The Last Place on Earth or "I hear bangoes" - Camping Log Entry 4

2010, the first year that I took my husband camping in the UP, I was on a quest to find every waterfall which I could. In the Gazetteer, I found the Upper and Lower Gratiot Falls. Granted they appeared to be in the middle of nowhere. But really? Isn’t that the entire UP? We didn’t have any luck that year.

This year, as we were heading back to our campground, driving along Five Mile Point Road, I spied a sign for Gratiot River County Park. I thought, ah, ha, maybe this would take us to the elusive falls. We started down the gravel road and our teeth quickly began to rattle in our heads. The road was wide and straight but was in desperate need of grading. And then it deteriorated.   

The road narrowed and began to wind through the woods. We met a Jeep coming out, so surmised that at least the road went somewhere. We continued to crawl along at a top speed of 20 mph, the poor Blazer just rattling from its every joint. In the rearview mirror, the hubby could see a car coming up behind us, going probably 35 mph. The hubby pulled over and the car whooshed past.

“Hmm? What do you suppose is at the end of this road that they were in such a hurry to get to?”
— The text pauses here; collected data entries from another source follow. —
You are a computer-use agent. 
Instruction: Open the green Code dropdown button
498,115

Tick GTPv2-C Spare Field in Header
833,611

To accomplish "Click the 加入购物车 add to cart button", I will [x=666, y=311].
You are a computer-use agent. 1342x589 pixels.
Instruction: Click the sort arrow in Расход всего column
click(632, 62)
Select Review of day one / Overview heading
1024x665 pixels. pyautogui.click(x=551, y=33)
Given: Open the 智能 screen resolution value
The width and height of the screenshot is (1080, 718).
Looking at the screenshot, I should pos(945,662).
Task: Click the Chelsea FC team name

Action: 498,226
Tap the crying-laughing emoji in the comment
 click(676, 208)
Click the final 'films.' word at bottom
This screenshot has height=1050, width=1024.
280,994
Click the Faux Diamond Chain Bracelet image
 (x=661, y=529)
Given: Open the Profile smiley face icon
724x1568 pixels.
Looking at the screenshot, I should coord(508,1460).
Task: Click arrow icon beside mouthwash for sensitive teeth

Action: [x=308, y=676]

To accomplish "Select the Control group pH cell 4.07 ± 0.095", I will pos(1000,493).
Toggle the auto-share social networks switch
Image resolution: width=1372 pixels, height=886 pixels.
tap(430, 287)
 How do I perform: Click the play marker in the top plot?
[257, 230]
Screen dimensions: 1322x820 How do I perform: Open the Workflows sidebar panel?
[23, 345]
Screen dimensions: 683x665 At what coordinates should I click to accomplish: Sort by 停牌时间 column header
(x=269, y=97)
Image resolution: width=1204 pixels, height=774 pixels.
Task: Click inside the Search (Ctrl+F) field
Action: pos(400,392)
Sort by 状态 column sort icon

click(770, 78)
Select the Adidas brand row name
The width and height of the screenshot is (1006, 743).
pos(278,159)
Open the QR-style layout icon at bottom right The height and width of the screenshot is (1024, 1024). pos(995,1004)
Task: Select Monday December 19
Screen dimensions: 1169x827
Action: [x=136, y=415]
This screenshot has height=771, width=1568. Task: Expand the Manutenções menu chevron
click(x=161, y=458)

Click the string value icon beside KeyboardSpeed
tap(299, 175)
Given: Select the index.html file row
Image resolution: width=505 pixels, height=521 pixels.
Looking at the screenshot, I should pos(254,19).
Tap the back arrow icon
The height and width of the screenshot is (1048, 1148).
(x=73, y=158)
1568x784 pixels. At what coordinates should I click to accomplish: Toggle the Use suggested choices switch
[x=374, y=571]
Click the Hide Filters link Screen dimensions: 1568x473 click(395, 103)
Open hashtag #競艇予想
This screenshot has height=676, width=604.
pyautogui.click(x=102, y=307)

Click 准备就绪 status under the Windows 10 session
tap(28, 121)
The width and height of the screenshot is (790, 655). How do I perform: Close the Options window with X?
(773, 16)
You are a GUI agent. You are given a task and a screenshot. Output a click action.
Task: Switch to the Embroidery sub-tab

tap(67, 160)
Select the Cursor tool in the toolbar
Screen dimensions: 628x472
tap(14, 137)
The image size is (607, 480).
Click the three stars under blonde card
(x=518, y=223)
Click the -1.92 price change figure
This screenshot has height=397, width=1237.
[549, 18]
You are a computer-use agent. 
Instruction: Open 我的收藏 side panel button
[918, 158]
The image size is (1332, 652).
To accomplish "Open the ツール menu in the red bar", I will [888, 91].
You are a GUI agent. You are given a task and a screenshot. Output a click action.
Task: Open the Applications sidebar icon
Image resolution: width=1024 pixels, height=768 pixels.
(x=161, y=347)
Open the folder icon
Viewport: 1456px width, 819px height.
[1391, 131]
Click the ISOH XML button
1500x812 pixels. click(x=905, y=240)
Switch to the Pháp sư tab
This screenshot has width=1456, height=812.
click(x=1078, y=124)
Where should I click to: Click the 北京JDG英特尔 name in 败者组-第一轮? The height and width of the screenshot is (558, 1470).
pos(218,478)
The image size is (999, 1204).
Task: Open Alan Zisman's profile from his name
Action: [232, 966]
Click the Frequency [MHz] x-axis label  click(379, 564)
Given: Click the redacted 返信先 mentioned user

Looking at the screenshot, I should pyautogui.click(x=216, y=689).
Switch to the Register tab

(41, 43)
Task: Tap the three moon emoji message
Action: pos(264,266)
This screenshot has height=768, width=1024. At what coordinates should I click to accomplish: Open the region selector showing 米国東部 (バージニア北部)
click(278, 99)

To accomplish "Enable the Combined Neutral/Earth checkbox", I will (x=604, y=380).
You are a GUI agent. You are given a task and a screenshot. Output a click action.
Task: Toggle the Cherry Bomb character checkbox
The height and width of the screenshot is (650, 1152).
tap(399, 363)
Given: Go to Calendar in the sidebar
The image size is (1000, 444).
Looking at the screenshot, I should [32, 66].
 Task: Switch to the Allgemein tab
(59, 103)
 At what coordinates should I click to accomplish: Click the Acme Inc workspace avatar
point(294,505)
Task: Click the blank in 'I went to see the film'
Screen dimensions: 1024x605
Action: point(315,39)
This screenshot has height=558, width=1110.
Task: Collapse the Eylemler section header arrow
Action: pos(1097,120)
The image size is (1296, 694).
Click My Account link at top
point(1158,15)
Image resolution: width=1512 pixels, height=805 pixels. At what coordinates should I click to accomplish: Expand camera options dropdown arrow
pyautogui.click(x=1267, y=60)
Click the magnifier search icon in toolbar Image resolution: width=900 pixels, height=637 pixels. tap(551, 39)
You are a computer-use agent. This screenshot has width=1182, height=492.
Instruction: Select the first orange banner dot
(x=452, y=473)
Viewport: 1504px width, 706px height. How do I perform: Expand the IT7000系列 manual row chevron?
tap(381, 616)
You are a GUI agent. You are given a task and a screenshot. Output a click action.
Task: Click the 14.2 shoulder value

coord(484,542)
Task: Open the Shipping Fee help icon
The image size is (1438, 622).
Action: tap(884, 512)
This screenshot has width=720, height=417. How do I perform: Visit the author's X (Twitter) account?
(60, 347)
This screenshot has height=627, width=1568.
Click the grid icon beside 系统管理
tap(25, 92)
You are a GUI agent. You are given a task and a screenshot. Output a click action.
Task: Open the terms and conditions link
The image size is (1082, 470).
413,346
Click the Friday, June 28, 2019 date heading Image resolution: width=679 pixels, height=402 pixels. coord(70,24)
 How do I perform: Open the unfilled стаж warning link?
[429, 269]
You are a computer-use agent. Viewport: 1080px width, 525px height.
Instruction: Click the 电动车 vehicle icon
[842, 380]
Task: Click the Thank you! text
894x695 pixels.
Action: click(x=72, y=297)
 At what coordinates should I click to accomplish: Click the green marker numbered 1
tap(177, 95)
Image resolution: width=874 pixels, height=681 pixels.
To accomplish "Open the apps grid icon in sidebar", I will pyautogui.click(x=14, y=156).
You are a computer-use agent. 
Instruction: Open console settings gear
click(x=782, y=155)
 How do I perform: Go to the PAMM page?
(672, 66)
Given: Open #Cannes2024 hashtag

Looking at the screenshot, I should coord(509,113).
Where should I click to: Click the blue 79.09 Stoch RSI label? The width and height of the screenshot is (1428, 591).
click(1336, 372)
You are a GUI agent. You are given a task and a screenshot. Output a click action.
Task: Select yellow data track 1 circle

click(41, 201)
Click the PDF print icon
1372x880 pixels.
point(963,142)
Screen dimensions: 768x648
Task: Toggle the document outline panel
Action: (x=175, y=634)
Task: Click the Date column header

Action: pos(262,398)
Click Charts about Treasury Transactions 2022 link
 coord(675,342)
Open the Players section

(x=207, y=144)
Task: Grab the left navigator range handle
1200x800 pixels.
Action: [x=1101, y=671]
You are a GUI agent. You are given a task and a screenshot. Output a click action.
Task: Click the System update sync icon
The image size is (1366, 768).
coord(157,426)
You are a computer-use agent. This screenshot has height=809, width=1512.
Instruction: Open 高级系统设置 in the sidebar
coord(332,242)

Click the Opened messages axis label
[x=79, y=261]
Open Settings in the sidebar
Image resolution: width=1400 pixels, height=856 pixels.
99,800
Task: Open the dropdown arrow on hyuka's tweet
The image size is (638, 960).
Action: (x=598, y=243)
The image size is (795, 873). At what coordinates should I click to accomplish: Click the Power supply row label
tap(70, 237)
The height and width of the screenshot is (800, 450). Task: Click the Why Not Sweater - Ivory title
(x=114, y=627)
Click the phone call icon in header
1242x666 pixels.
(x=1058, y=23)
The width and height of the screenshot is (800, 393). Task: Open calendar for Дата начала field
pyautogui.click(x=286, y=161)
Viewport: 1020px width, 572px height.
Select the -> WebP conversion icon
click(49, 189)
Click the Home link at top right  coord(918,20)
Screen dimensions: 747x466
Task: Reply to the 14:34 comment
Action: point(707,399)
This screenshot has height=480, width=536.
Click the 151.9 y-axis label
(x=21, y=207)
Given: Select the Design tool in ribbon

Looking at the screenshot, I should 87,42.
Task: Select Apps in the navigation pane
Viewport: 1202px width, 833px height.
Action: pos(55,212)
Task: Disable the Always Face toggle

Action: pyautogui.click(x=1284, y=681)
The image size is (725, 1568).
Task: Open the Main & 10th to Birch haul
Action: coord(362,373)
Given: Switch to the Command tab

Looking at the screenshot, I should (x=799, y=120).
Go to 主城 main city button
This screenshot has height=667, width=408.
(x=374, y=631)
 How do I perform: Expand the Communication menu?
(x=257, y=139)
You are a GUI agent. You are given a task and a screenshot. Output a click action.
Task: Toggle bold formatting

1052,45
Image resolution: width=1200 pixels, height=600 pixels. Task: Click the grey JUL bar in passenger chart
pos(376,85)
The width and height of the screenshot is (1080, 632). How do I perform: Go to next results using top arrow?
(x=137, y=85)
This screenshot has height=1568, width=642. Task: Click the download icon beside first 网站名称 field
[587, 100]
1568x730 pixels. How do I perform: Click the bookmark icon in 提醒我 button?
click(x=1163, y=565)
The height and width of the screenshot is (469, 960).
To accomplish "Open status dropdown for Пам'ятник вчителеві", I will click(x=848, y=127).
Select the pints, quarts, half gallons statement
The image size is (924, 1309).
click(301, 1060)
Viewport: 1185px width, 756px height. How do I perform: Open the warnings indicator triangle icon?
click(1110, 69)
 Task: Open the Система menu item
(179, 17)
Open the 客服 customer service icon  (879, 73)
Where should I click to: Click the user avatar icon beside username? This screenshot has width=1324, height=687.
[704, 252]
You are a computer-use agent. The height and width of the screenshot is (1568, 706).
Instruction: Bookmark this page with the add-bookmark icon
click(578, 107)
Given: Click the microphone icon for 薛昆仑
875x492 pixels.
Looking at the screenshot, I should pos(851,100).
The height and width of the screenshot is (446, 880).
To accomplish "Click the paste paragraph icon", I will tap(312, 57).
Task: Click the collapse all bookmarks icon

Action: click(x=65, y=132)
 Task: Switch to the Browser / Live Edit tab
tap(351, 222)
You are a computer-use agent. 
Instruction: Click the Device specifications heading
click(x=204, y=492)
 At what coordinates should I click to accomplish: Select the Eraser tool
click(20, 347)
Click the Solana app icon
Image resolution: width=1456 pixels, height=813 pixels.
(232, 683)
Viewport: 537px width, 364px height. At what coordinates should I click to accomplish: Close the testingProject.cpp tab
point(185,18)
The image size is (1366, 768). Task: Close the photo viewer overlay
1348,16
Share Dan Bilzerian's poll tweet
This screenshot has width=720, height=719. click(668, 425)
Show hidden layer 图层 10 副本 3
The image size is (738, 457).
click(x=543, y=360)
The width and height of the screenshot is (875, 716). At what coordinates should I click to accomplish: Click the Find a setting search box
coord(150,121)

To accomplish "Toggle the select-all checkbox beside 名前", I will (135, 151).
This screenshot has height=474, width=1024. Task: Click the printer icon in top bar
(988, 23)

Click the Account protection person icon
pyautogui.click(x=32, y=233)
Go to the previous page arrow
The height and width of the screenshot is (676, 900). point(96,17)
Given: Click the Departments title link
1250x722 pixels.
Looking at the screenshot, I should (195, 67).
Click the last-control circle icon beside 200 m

“I don’t know,” the hubby answered, “but I can’t believe how fast they were going. This-road-is-awful.” The corduroy road was rattling his head again.

Then we came upon this sign. I cannot say who this fellow is, but I would be embarrassed to have this road named after me.

 After what seemed like an eternity, we rounded a curve and saw vehicles parked up ahead, beyond which lay Lake Superior in its usual shroud of mystery. There were about eight vehicles scattered around the dusty parking area. The hubby chose to turn around and park on the side of the road, heading out, for a quick exit. 

 As we climbed from the Blazer, he asked, “Do you hear banjoes?”

“What? Stop with the overactive imagination.”

Never the less, he kept Dino on a short leash.

As the road opened out onto Lake Superior, we saw a tattooed and toothless man carrying a fishing pole, the sleeves of his shirt cut off. A whale-sized woman, wearing a black bikini, waded in Lake Superior. Another woman with her man were drinking beer and playing cards on some pieces of driftwood. Some children played, but I didn’t hear them laughing. I didn’t hear any human sounds actually, just the sound of the waves on the beach. Clouds had overtaken the sun.

I trudged through the sand making the most of the long drive out here. I could sense the hubby behind me, the dog tight to his side; they weren’t going to follow me.

I snapped a few quick pictures, and to the hubby’s great relief, turned back. He was already hustling back to our vehicle. He had the engine running by the time I joined him just moments later.

“Just let me get a few more pictures,” I whined.

“But I tell you, I hear banjoes!”

“Oh, stop it, already.”

“No, really,” he argued. “I think they are just waiting for a sacrifice to show up.”

Just then a large motor home drove around the corner in front of us. “Are you kidding me?”

“See, I told you. The sacrifices have arrived.”

Yup and about that time, I started hearing banjoes.

(If you’ve never seen the movie “Deliverance”, you won’t get the banjoes reference, but you can look it up here.)


Denise said...

Yup, sounds just like our "Camp Deliverance" in New Zealand. Not only did I heard banjos playing but all the other scenes from Deliverance whirled inside my brain.

Chris Loehmer Kincaid said...

I should have known that you would know what I was talking about, Denise!

Denise said...

Omg..I just read this again & laughed out loud again!!